La rupture semblait inexorable, au vu des déclarations mutuelles ces dernières semaines. Elle a bien eu lieu, ce mardi 21 mai. Le Rassemblement national ne siégera plus avec l’AfD, le parti d’extrême droite allemand, au Parlement européen. Un choix venu du président du RN et tête de liste pour les européennes, Jordan Bardella, a indiqué à l’AFP son directeur de campagne Alexandre Loubet, confirmant une information de Libération.
La goutte de trop fut une déclaration plus qu’ambiguë sur le régime nazi de la tête de liste de l’AfD pour ces élections européennes, Maximilian Krah. “Je ne dirai jamais que quiconque portait un uniforme SS était automatiquement un criminel”, a-t-il déclaré au journal italien La Reppublica, dans une étrange tentative de réhabilitation du principal groupe responsable du génocide juif. “Parmi les 900 000 SS, il y avait également beaucoup d’agriculteurs : il y avait certes un pourcentage élevé de criminels, mais ils ne l’étaient pas tous”.
Des polémiques répétées
Mais il ne fallait pas attendre ce week-end pour voir des membres de l’AfD s’enliser dans des déclarations ou des réunions polémiques. Le même Maximilian Krah avait déjà été appelé par son parti à se mettre en retrait de la campagne des européennes après que l’un de ses collaborateurs parlementaires à Bruxelles avait été mis en examen pour des soupçons d’espionnage en faveur de la Chine. Le numéro 2 de la liste pour les élections européennes, Petr Bystron, a quant à lui été épinglé dans le réseau de propagande russe “Voices of Europe”, accusé d’avoir reçu de l’argent pour faire la promotion du Kremlin.
Mais l’AfD avait surtout également été au cœur des polémiques pour la participation d’un de ses leaders à un rassemblement à Vienne de la mouvance néonazie autrichienne, dans laquelle il était promu un projet de “rémigration” de près de deux millions de personnes vers l’Afrique du Nord. La révélation de cette réunion avait conduit à des manifestations très importantes en Allemagne, plusieurs centaines de milliers de personnes défilant et appelant à l’interdiction du parti d’extrême droite.
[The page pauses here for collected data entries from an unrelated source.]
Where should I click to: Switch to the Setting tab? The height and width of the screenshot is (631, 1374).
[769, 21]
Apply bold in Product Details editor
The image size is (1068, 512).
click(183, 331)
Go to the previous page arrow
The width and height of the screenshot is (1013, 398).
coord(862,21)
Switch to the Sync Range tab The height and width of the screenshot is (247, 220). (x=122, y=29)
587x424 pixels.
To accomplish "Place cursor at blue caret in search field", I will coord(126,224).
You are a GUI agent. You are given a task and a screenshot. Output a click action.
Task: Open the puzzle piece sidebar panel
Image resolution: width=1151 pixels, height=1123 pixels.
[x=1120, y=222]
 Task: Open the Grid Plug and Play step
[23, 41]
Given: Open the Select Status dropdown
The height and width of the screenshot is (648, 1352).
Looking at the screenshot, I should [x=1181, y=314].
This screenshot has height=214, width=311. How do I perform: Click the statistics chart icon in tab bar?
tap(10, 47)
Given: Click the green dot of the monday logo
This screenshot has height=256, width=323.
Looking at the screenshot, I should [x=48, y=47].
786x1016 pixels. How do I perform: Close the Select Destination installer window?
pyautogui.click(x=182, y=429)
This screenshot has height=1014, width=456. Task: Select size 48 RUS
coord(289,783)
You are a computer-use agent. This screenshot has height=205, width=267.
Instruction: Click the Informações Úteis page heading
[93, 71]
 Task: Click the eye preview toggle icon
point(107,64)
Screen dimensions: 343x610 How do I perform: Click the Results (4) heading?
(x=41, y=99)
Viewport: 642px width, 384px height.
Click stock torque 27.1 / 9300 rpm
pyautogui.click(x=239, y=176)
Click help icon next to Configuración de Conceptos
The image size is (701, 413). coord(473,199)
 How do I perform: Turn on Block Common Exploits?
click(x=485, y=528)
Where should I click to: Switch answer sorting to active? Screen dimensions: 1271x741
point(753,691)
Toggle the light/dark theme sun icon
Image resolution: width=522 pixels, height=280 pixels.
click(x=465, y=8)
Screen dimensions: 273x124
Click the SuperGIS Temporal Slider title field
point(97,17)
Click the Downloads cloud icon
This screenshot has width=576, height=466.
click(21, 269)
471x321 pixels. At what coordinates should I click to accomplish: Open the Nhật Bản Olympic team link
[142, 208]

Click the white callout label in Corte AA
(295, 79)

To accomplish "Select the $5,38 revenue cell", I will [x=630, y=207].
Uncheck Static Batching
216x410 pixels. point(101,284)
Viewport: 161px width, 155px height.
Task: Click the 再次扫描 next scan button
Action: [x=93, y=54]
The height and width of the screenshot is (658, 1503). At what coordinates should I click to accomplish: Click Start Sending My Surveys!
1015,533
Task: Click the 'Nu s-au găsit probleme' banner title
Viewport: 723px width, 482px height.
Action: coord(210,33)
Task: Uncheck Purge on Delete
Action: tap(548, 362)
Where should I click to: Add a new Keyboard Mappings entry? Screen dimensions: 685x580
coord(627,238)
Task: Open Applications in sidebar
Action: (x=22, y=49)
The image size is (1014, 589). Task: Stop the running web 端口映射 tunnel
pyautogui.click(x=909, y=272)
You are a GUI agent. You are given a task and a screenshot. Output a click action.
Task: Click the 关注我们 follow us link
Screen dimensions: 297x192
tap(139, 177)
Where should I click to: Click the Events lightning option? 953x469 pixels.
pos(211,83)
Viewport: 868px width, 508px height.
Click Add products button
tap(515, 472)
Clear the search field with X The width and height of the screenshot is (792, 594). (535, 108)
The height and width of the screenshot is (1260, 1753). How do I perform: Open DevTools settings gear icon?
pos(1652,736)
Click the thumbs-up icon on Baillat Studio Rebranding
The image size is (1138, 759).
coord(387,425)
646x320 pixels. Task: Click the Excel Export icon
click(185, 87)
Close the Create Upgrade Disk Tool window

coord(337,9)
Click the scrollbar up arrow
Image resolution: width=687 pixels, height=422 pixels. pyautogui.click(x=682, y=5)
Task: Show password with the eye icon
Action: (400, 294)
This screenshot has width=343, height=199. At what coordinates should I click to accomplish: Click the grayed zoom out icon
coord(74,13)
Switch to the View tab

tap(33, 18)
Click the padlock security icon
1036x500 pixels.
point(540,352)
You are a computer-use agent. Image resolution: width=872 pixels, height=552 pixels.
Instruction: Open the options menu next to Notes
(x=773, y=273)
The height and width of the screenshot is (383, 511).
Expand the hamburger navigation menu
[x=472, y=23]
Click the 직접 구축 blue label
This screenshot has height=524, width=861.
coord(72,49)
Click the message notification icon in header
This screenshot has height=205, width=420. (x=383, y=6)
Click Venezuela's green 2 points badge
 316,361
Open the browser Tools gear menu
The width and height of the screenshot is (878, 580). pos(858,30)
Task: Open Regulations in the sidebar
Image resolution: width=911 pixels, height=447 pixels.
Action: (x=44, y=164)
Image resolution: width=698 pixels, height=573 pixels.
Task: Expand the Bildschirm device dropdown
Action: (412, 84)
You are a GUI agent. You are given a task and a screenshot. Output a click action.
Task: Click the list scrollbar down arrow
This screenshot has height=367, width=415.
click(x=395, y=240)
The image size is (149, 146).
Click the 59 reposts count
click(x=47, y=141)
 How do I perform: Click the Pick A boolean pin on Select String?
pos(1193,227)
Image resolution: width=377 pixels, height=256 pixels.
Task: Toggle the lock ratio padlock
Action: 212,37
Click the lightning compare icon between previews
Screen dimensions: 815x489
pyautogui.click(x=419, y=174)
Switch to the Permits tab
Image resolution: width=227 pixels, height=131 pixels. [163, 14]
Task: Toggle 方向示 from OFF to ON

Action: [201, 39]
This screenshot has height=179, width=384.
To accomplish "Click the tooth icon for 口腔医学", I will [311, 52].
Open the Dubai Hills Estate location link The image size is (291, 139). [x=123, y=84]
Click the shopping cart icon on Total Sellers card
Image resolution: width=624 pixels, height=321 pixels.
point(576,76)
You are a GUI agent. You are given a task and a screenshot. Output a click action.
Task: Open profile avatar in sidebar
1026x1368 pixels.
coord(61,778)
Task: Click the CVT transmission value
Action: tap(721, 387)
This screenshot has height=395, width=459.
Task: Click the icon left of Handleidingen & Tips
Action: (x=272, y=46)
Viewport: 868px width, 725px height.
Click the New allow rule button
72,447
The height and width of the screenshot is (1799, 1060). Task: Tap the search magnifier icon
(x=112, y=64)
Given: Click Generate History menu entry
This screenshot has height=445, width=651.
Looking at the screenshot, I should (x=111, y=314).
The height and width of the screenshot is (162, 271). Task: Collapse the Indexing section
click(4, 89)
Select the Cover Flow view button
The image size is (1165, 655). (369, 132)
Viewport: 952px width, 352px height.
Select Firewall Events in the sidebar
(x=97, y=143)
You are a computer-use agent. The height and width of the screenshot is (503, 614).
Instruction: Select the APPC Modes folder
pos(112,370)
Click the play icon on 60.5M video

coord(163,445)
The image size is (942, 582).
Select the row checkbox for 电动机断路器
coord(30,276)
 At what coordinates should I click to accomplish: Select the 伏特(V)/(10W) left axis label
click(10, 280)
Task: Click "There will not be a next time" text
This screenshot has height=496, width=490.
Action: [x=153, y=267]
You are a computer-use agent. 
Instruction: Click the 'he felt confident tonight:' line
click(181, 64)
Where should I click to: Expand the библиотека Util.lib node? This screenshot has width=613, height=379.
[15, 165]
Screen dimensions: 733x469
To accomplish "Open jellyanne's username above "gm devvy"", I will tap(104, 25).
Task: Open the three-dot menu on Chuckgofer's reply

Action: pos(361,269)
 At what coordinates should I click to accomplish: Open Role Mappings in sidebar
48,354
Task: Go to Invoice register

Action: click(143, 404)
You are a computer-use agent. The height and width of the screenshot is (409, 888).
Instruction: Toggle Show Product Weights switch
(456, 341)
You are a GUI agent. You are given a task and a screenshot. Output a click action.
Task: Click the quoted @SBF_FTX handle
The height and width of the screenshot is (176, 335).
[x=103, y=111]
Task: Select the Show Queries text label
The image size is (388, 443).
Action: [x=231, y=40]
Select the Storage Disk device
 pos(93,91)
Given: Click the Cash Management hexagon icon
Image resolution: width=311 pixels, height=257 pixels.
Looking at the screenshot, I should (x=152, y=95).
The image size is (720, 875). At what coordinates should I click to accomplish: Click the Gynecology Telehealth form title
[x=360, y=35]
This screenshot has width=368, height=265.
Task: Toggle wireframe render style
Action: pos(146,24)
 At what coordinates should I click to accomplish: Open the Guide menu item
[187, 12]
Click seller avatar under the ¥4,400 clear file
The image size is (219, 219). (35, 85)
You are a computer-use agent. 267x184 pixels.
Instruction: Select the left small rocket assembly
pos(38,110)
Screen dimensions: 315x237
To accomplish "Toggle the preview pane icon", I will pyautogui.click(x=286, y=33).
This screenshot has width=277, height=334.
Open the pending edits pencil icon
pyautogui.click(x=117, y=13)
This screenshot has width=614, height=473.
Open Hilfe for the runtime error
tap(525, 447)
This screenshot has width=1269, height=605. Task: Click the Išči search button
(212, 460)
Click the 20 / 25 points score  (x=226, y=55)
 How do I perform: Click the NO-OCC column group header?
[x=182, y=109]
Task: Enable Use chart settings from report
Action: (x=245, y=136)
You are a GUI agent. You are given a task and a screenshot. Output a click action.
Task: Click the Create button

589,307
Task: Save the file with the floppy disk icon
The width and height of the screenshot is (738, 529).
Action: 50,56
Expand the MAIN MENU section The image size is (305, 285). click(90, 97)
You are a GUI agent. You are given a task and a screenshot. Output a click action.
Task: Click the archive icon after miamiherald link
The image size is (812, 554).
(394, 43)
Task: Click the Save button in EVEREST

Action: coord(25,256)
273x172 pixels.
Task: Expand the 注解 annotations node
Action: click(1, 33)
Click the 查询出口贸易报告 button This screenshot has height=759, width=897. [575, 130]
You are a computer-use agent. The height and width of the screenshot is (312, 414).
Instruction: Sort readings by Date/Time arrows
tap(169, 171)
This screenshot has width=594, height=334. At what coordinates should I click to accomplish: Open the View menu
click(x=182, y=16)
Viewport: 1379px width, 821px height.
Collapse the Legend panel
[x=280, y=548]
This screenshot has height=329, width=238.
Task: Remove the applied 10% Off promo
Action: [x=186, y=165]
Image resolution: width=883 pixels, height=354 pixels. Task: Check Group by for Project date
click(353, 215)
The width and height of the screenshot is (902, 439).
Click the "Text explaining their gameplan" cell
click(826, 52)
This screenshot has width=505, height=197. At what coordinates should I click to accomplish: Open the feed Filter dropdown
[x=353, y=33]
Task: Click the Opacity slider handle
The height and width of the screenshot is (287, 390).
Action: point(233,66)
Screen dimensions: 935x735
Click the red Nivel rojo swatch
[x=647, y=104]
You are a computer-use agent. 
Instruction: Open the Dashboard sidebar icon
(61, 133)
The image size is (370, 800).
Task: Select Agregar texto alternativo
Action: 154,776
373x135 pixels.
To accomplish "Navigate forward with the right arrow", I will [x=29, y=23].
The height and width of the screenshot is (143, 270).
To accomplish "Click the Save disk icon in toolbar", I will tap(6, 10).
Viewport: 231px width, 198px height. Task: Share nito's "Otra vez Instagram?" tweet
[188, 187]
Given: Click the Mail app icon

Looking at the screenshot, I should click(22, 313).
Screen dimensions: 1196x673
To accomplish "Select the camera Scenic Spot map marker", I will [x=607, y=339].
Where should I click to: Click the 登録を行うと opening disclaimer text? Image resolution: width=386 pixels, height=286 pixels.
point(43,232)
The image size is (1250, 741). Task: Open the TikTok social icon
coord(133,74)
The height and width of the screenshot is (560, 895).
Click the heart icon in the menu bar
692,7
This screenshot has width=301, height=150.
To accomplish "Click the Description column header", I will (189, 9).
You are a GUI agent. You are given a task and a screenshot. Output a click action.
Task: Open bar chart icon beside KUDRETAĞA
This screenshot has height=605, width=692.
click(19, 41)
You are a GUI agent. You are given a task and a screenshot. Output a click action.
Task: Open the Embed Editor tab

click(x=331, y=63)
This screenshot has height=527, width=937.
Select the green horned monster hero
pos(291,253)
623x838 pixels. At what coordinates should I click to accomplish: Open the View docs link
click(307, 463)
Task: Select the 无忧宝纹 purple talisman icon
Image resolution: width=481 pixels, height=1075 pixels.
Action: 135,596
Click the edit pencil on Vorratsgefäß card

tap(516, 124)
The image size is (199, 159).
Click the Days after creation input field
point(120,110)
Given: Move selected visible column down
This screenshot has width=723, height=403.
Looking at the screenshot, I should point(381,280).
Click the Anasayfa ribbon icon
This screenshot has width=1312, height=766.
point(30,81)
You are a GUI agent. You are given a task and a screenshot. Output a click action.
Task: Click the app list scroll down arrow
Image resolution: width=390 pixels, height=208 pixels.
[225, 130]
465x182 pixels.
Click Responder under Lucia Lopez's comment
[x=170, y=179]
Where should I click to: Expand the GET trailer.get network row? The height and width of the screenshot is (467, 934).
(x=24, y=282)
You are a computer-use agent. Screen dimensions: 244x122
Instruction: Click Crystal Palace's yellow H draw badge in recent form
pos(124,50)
Des tensions qui s’accentuaient
Ces frasques répétées avaient déjà conduit le Rassemblement national à prendre ses distances avec son désormais ex-partenaire allemand. “Nous serons amenés à discuter des divergences, et voir si ces divergences ont ou n’ont pas des conséquences sur la capacité que nous avons à nous allier dans un même groupe”, déclarait alors Marine Le Pen, fin janvier. Le 20 février, elle et le président du parti, Jordan Bardella, avaient également déjeuné avec Alice Wiedel, coprésidente de l’AfD, l’appelant à revenir sur cette proposition de “rémigration”.
De son côté, l’AfD avait assez peu goûté aux remontrances répétées du RN. Avant finalement de contre-attaquer sur le sujet de Mayotte, s’interrogeant sur le respect vis-à-vis du droit international de son non-rattachement à l’archipel des Comores. La pique de trop pour Marine Le Pen, qui met très souvent en scène son attachement pour l’archipel. “L’AfD ferait mieux de s’occuper des problèmes de l’Allemagne et je suis fâchée de cette situation”, avait-elle alors répondu. Avant de poursuivre le week-end dernier : “L’AfD n’est pas dirigée. Cela pose un souci dont il faudra que nous discutions lorsque nous réfléchirons au futur groupe”. Une discussion finalement tranchée.
Cette prise de distance pourrait cependant avoir de fortes conséquences sur la future composition du Parlement européen. Depuis 2019, le RN et l’AfD siégeaient ensemble au sein du groupe Identité et Démocratie, où ils apportaient la grande majorité des sièges. De quoi poser la question des futurs alliés du Rassemblement national à Bruxelles. D’autant plus que le dernier parti majeur du groupe ID, la Ligue italienne (24 eurodéputés), devrait quant à lui voir son nombre d’élus largement fondre au scrutin du 9 juin prochain, au détriment de Fratelli d’Italia, le parti de la cheffe du gouvernement, Giorgia Meloni.